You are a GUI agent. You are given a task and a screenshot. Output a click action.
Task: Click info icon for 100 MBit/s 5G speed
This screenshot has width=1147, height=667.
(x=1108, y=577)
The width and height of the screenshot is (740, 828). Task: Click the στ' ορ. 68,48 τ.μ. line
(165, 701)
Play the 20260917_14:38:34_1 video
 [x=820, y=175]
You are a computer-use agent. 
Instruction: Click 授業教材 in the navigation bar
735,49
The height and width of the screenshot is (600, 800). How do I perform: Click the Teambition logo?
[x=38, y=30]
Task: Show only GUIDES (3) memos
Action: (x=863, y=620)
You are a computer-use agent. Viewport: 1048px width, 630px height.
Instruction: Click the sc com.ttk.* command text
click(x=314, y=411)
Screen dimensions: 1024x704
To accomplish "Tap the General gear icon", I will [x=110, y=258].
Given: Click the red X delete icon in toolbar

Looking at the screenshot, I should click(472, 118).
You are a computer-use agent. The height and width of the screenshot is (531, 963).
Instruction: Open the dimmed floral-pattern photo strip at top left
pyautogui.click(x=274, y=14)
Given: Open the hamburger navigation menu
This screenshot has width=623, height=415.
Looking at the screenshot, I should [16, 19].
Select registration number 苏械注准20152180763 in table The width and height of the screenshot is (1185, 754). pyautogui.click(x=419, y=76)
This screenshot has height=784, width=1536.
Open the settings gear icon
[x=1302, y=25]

========

What is expected =
Scan the records for the word "computer" and copy every line where it is found.

Written solution =
You are a computer-use agent. 
You are a computer-use agent. Viewport: 1048px width, 630px height.
You are a computer-use agent. The height and width of the screenshot is (531, 963).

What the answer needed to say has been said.